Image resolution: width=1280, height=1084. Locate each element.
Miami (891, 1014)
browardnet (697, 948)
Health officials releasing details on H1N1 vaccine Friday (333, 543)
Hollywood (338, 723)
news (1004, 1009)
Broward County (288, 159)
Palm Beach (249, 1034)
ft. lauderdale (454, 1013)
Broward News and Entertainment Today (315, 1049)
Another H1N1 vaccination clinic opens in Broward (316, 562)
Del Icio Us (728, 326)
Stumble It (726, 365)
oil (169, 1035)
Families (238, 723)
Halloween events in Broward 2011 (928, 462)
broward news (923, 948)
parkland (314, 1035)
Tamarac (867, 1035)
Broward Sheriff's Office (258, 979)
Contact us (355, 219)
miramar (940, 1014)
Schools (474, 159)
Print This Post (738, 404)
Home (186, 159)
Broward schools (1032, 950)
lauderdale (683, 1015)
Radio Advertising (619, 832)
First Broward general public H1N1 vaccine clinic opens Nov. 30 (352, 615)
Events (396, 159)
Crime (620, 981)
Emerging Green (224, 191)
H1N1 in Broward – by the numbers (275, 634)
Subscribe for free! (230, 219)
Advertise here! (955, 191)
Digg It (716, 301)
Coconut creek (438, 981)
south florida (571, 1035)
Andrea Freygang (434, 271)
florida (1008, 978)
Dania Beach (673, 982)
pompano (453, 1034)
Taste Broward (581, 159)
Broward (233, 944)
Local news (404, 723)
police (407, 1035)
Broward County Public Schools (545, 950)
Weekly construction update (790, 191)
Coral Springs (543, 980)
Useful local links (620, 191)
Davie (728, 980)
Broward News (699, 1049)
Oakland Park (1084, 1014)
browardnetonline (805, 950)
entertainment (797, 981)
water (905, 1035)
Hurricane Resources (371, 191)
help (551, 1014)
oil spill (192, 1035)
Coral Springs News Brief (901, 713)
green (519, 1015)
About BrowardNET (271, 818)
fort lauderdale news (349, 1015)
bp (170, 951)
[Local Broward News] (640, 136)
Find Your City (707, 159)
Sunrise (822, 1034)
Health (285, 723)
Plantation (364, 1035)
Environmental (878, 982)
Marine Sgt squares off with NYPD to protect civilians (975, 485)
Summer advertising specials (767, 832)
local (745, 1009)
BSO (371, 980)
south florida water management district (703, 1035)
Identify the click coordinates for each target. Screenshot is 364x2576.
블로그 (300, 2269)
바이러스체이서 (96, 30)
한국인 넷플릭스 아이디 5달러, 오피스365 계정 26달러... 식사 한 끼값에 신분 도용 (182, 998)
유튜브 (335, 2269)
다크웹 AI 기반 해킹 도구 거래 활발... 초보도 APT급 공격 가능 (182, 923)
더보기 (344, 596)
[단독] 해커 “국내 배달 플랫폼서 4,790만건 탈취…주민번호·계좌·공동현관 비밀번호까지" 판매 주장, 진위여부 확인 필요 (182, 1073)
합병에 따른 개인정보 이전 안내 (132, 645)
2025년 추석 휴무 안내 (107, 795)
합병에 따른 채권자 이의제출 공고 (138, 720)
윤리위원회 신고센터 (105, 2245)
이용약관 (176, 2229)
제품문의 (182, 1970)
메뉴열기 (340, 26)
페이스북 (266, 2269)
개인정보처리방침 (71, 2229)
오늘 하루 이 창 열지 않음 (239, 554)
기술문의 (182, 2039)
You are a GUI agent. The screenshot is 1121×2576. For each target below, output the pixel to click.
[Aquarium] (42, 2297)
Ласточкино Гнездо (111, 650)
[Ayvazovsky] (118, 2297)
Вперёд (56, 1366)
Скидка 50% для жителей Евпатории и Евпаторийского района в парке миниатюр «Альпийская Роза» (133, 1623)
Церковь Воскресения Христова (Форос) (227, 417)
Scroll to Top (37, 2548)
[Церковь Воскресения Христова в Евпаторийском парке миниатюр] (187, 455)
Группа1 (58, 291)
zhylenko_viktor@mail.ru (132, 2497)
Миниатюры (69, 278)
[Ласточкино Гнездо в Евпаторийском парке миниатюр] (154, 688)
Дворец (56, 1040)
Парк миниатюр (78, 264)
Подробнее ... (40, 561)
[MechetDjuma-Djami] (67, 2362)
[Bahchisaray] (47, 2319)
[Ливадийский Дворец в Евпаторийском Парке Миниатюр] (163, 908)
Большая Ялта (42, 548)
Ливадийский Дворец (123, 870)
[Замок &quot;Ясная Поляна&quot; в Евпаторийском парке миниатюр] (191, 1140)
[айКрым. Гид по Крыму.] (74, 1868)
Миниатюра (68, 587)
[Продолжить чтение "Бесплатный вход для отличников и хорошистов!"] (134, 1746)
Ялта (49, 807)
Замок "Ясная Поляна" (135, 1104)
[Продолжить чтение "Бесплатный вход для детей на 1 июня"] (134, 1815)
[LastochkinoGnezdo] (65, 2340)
.....
INSTRUCTIONS TO FOLLOW = Repeating the listing in full, word for word, is the required output.

TASK RESPONSE =
Image resolution: width=1280, height=1084. Locate each element.
Miami (891, 1014)
browardnet (697, 948)
Health officials releasing details on H1N1 vaccine Friday (333, 543)
Hollywood (338, 723)
news (1004, 1009)
Broward County (288, 159)
Palm Beach (249, 1034)
ft. lauderdale (454, 1013)
Broward News and Entertainment Today (315, 1049)
Another H1N1 vaccination clinic opens in Broward (316, 562)
Del Icio Us (728, 326)
Stumble It (726, 365)
oil (169, 1035)
Families (238, 723)
Halloween events in Broward 2011 (928, 462)
broward news (923, 948)
parkland (314, 1035)
Tamarac (867, 1035)
Broward Sheriff's Office (258, 979)
Contact us (355, 219)
miramar (940, 1014)
Schools (474, 159)
Print This Post (738, 404)
Home (186, 159)
Broward schools (1032, 950)
lauderdale (683, 1015)
Radio Advertising (619, 832)
First Broward general public H1N1 vaccine clinic opens Nov. 30 (352, 615)
Events (396, 159)
Crime (620, 981)
Emerging Green (224, 191)
H1N1 in Broward – by the numbers (275, 634)
Subscribe for free! (230, 219)
Advertise here! (955, 191)
Digg It (716, 301)
Coconut creek (438, 981)
south florida (571, 1035)
Andrea Freygang (434, 271)
florida (1008, 978)
Dania Beach (673, 982)
pompano (453, 1034)
Taste Broward (581, 159)
Broward (233, 944)
Local news (404, 723)
police (407, 1035)
Broward County Public Schools (545, 950)
Weekly construction update (790, 191)
Coral Springs (543, 980)
Useful local links (620, 191)
Davie (728, 980)
Broward News (699, 1049)
Oakland Park (1084, 1014)
browardnetonline (805, 950)
entertainment (797, 981)
water (905, 1035)
Hurricane Resources (371, 191)
help (551, 1014)
oil spill (192, 1035)
Coral Springs News Brief (901, 713)
green (519, 1015)
About BrowardNET (271, 818)
fort lauderdale news (349, 1015)
bp (170, 951)
[Local Broward News] (640, 136)
Find Your City (707, 159)
Sunrise (822, 1034)
Health (285, 723)
Plantation (364, 1035)
Environmental (878, 982)
Marine Sgt squares off with NYPD to protect civilians (975, 485)
Summer advertising specials (767, 832)
local (745, 1009)
BSO (371, 980)
south florida water management district (703, 1035)
Identify the click coordinates for each target. Screenshot is 364x2576.
블로그 (300, 2269)
바이러스체이서 (96, 30)
한국인 넷플릭스 아이디 5달러, 오피스365 계정 26달러... 식사 한 끼값에 신분 도용 (182, 998)
유튜브 (335, 2269)
다크웹 AI 기반 해킹 도구 거래 활발... 초보도 APT급 공격 가능 (182, 923)
더보기 (344, 596)
[단독] 해커 “국내 배달 플랫폼서 4,790만건 탈취…주민번호·계좌·공동현관 비밀번호까지" 판매 주장, 진위여부 확인 필요 (182, 1073)
합병에 따른 개인정보 이전 안내 (132, 645)
2025년 추석 휴무 안내 (107, 795)
합병에 따른 채권자 이의제출 공고 (138, 720)
윤리위원회 신고센터 (105, 2245)
이용약관 (176, 2229)
제품문의 (182, 1970)
메뉴열기 (340, 26)
페이스북 (266, 2269)
개인정보처리방침 (71, 2229)
오늘 하루 이 창 열지 않음 (239, 554)
기술문의 (182, 2039)
You are a GUI agent. The screenshot is 1121×2576. For each target below, output the pixel to click.
[Aquarium] (42, 2297)
Ласточкино Гнездо (111, 650)
[Ayvazovsky] (118, 2297)
Вперёд (56, 1366)
Скидка 50% для жителей Евпатории и Евпаторийского района в парке миниатюр «Альпийская Роза» (133, 1623)
Церковь Воскресения Христова (Форос) (227, 417)
Scroll to Top (37, 2548)
[Церковь Воскресения Христова в Евпаторийском парке миниатюр] (187, 455)
Группа1 (58, 291)
zhylenko_viktor@mail.ru (132, 2497)
Миниатюры (69, 278)
[Ласточкино Гнездо в Евпаторийском парке миниатюр] (154, 688)
Дворец (56, 1040)
Парк миниатюр (78, 264)
Подробнее ... (40, 561)
[MechetDjuma-Djami] (67, 2362)
[Bahchisaray] (47, 2319)
[Ливадийский Дворец в Евпаторийском Парке Миниатюр] (163, 908)
Большая Ялта (42, 548)
Ливадийский Дворец (123, 870)
[Замок &quot;Ясная Поляна&quot; в Евпаторийском парке миниатюр] (191, 1140)
[айКрым. Гид по Крыму.] (74, 1868)
Миниатюра (68, 587)
[Продолжить чтение "Бесплатный вход для отличников и хорошистов!"] (134, 1746)
Ялта (49, 807)
Замок "Ясная Поляна" (135, 1104)
[Продолжить чтение "Бесплатный вход для детей на 1 июня"] (134, 1815)
[LastochkinoGnezdo] (65, 2340)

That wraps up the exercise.